I discovered her absence almost immediately, but by the time I checked the alley and garage, gathered my cell phone and her leash, she had a 10-minute head start on me. Trying to think like a dog, I followed her trail out the gate and down the alley and searched the immediate surrounding areas, asking neighbors doing yardwork and children playing if they had seen her. Everyone was sympathetic; some offered a dog sighting, but there was no trace of Louise.

Frantic, I called my best friend and he came over to join the search. We searched by car, then on foot, separately and together, but three hours later had still not found her. We retreated to my house to call the local police, animal services and the Times to place a lost-dog classified ad.

We searched until midnight, made fliers and posted them throughout the neighborhood. Finally, exhausted, I went home to spend a few sleepless hours until dawn, when I started searching again, putting up still more fliers. At 9 a.m., I got back on the phone. Animal Services said they could give no information on the phone.
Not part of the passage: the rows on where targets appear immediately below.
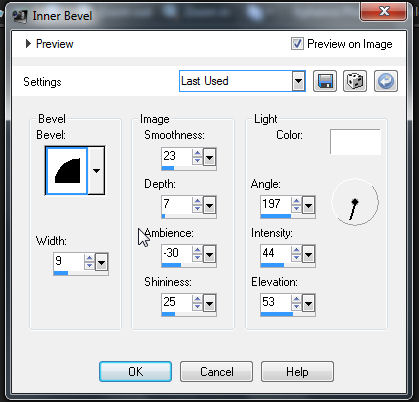This screenshot has width=419, height=402.
Task: Click the Intensity value input field
Action: click(x=276, y=254)
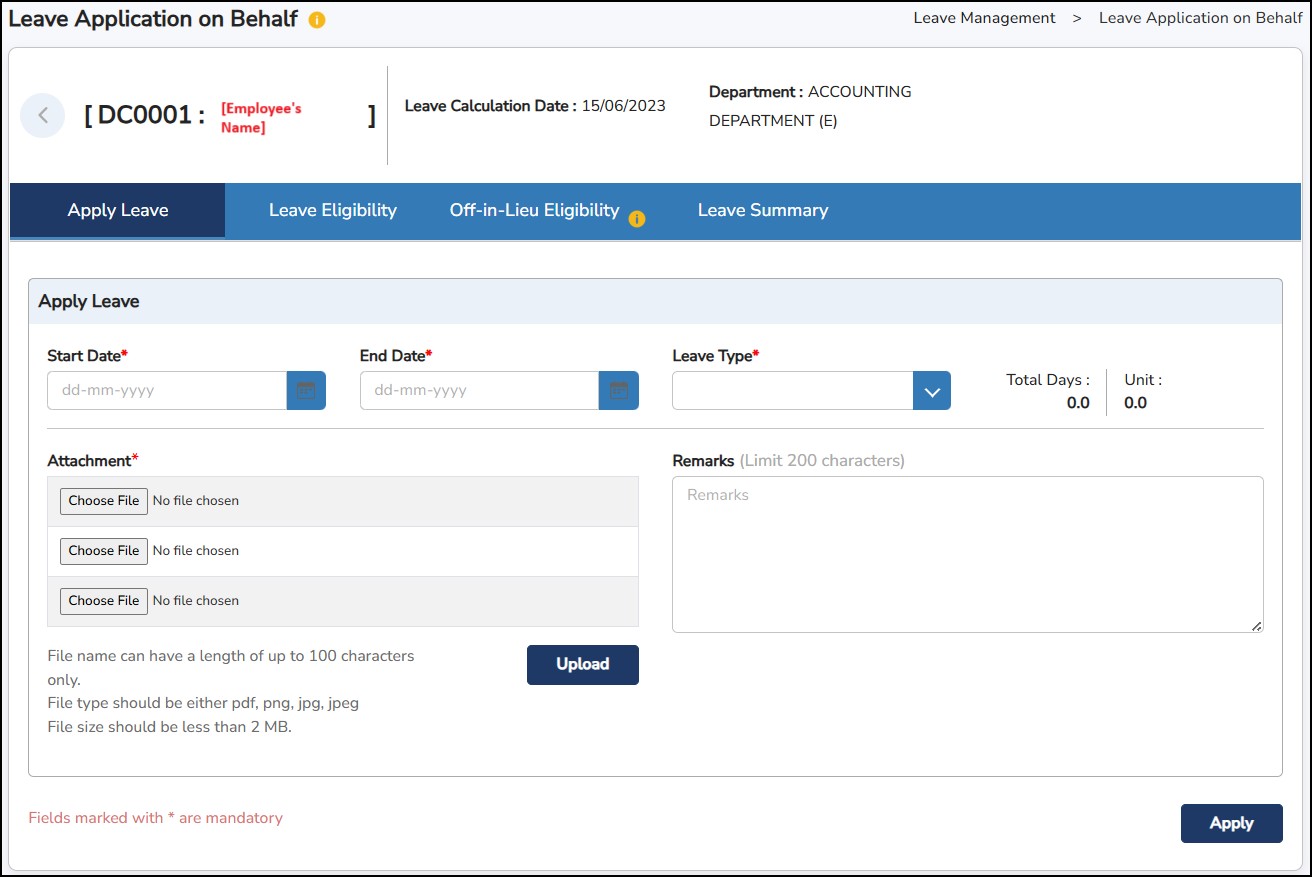Open the Start Date calendar picker
The height and width of the screenshot is (877, 1312).
[x=306, y=391]
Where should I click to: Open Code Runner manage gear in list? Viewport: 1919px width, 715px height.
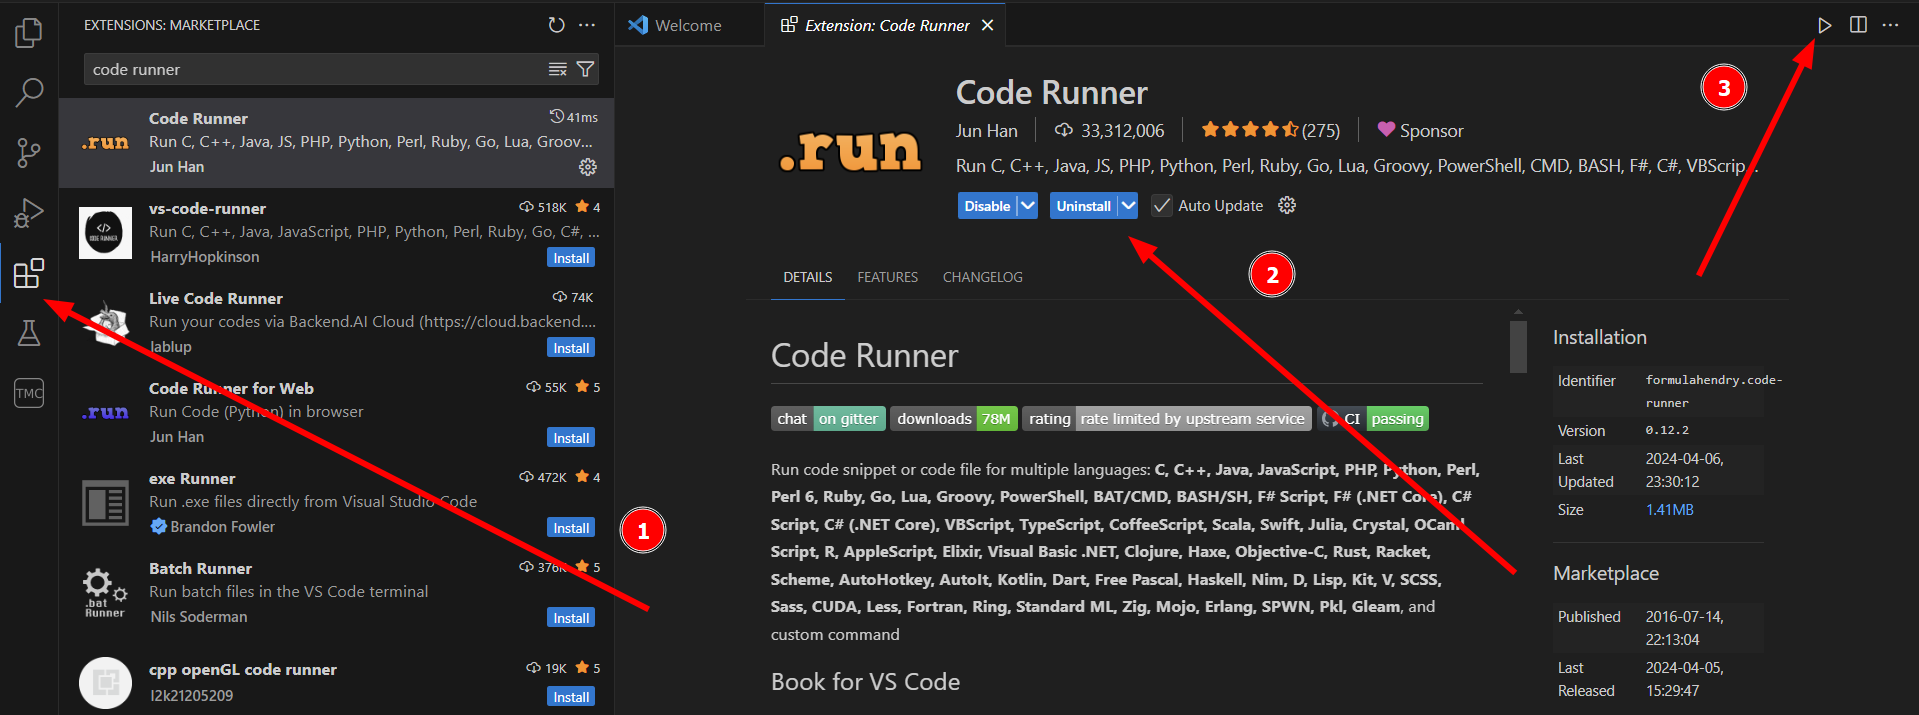(x=588, y=167)
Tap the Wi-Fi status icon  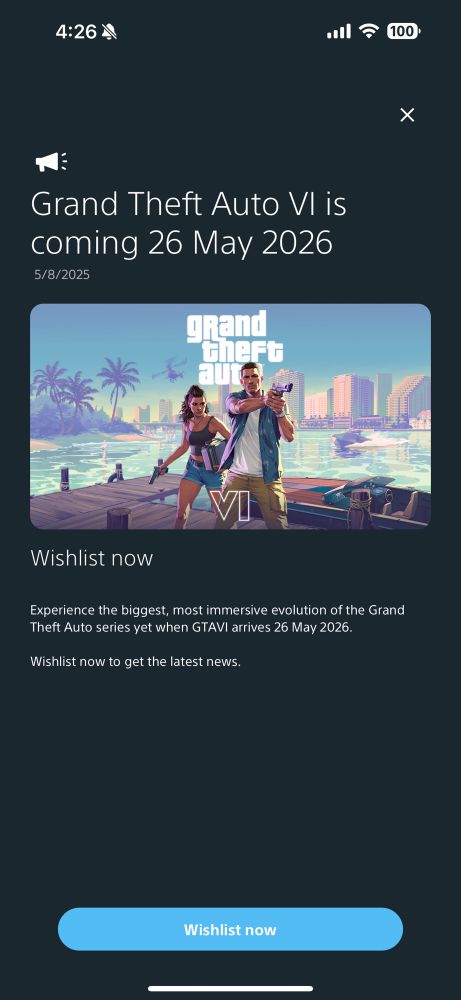pyautogui.click(x=369, y=31)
I would have to come there and look for Louise.

The folks at Animal Services were as curt in person as they had been on the phone, refusing to look at my picture of Louise. "Just fill out this form and wait by that door," I was told. Someone escorted me through the four large kennel rooms full of abandoned dogs: mothers nursing litters of newborn puppies, a pair of twin golden retriever puppies that should have been in a television ad, old, faithful family retainers that lay depressed in their cages. But no Louise.
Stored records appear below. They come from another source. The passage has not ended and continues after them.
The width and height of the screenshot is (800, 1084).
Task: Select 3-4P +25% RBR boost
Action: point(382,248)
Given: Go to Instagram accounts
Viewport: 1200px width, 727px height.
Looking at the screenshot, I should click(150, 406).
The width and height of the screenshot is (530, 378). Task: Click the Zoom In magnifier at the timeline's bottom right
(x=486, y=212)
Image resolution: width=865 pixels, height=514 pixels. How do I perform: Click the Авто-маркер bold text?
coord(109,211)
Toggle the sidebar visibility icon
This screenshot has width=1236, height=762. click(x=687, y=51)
At the SPCA, the counselor not only looked at my picture of Louise, but she made a copy of it for the files in case she was not found right away. She took me to their much more crowded, much less modern kennels where in companionable chaos, the staff was treating and working with the animals. Halfway down the doggie aisle, there was a seemingly empty cage. I crouched down, and there out the "back door" was Louise, sunning herself on her makeshift patio. A kind stranger had called the SPCA when he saw Louise limping down First Avenue N at 19th Street. The doggie ambulance was sent to collect her, she was given a distemper shot and some medication for her arthritis, and fed and sheltered for the night. For all of this, they asked me to reimburse them only $36. I would have given a hundred times that if I could have.
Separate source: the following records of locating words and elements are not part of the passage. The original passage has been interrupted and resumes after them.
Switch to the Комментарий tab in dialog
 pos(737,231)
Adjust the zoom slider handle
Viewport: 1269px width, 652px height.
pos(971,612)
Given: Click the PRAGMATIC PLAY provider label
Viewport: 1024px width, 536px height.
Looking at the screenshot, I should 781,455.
In these uncertain times, it is heartening to know that the kindness of strangers can make a huge difference. We all can't be heroes like the firefighters and police officers. I can tell you, though, that to me, the person or persons who called in with Louise's whereabouts, my friends who helped me search, my neighbors who offered support, and especially the SPCA, which rescued Louise, are all heroes to me. Thank you for getting Louise home safe and sound.